_WHAT TO PRODUCE_
The answer is the full listing restated exactly, without any pictures.
═══
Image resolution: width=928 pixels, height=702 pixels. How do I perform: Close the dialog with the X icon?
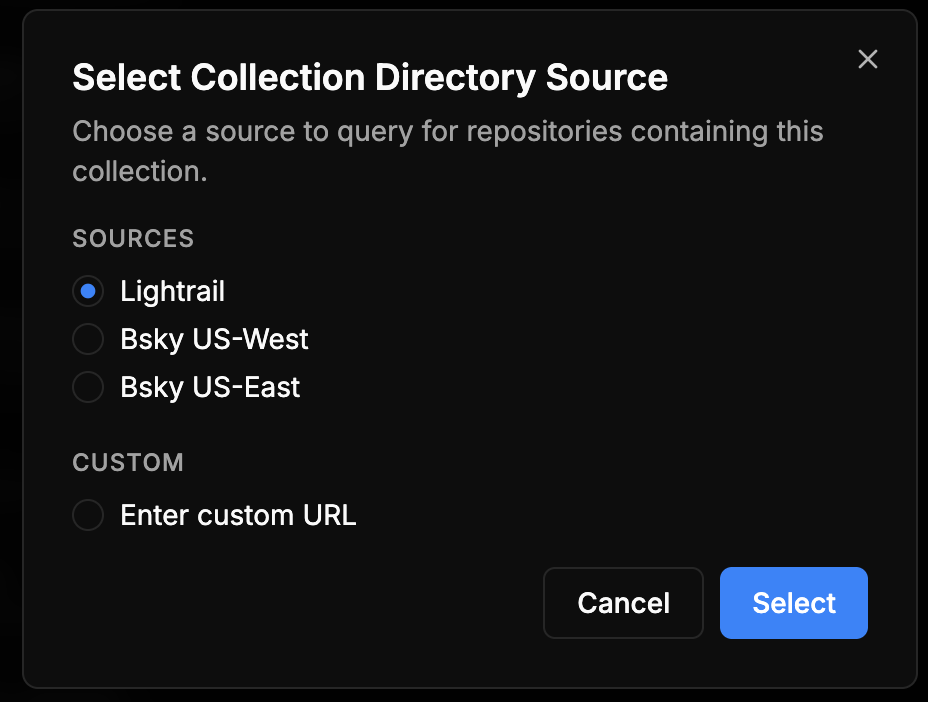coord(868,59)
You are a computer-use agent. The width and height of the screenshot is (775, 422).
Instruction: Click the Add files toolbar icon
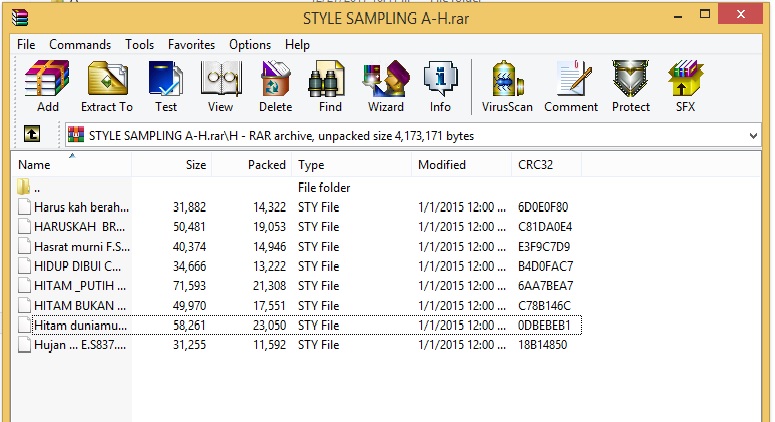tap(47, 85)
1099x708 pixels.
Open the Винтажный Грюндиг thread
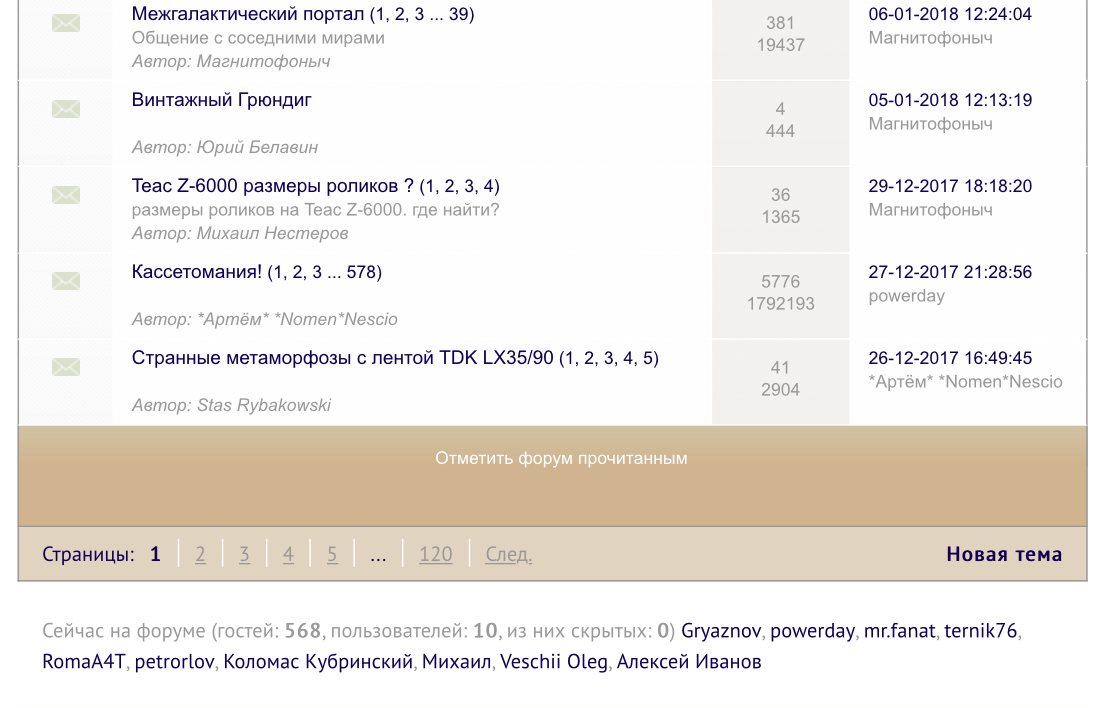(x=222, y=100)
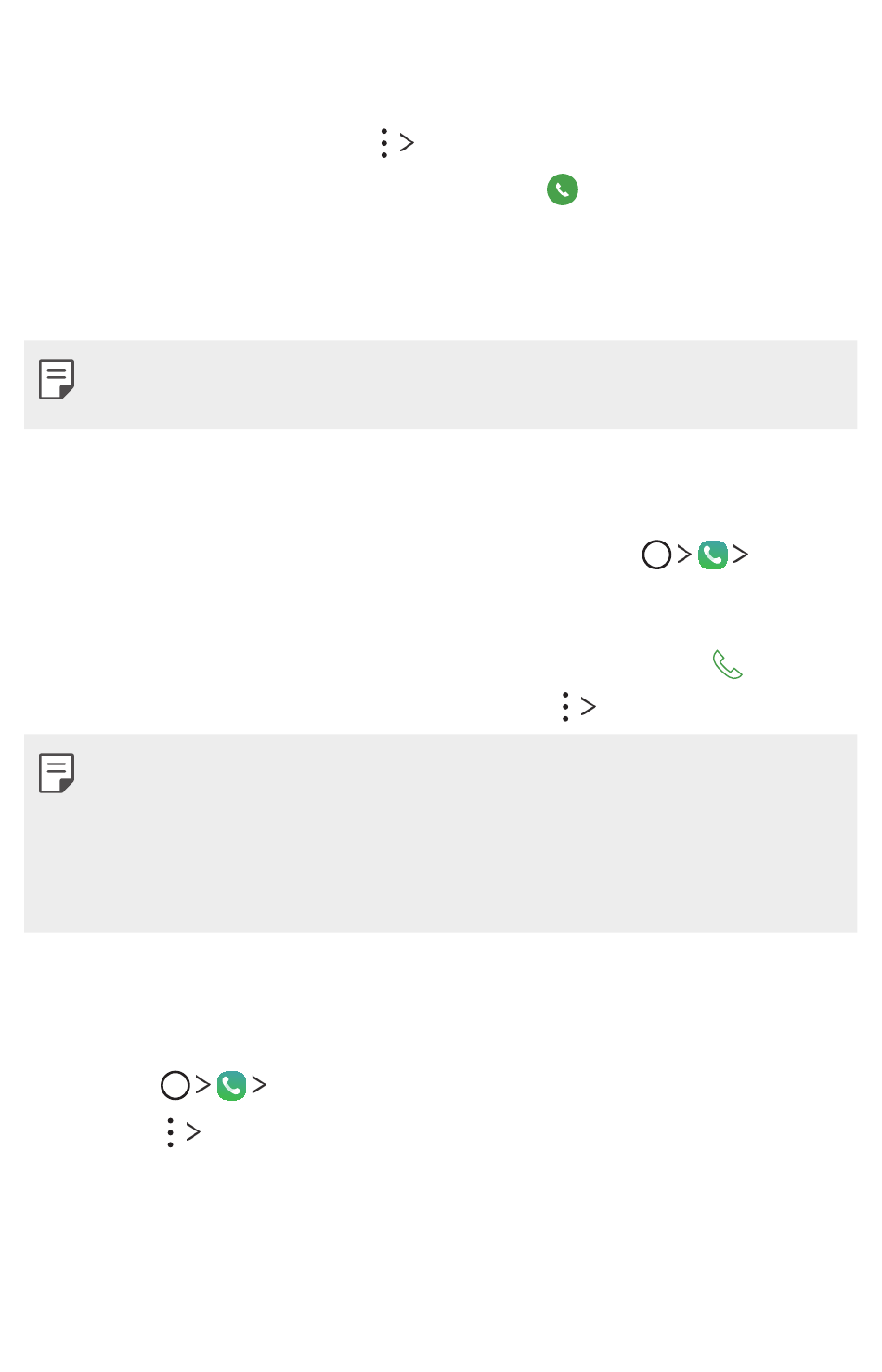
═══
_WRITTEN SOLUTION_
Image resolution: width=928 pixels, height=702 pixels. How do I perform: Close the dialog with the X icon?
coord(868,59)
You are a computer-use agent. The width and height of the screenshot is (775, 422).
Instruction: Click the Add files toolbar icon
tap(47, 85)
1099x708 pixels.
Open the Винтажный Грюндиг thread
(x=222, y=100)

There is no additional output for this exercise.